On the growth and form of cortical convolutions

A 3D-printed fetal brain undergoes constrained expansion to reproduce the shape of the human cerebral cortex. The soft gels of the model swell in solvent, mimicking cortical growth and revealing the mechanical origin of the brain’s folded geometry. The rapid growth of the human cortex during development is accompanied by the folding of the brain into a highly convoluted structure1,2,3. Recent studies have focused on the genetic and cellular regulation of cortical growth4,5,6,7,8, but understanding the formation of the gyral and sulcal convolutions also requires consideration of the geometry and physical shaping of the growing brain9,10,11,12,13,14,15. To study this, we use magnetic resonance images to build a 3D-printed layered gel mimic of the developing smooth fetal brain; when immersed in a solvent, the outer layer swells relative to the core, mimicking cortical growth.

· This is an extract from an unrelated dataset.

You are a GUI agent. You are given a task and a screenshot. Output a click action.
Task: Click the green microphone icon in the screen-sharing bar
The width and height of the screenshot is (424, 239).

This relative growth puts the outer layer into mechanical compression and leads to sulci and gyri similar to those in fetal brains. Starting with the same initial geometry, we also build numerical simulations of the brain modelled as a soft tissue with a growing cortex, and show that this also produces the characteristic patterns of convolutions over a realistic developmental course. All together, our results show that although many molecular determinants control the tangential expansion of the cortex, the size, shape, placement and orientation of the folds arise through iterations and variations of an elementary mechanical instability modulated by early fetal brain geometry.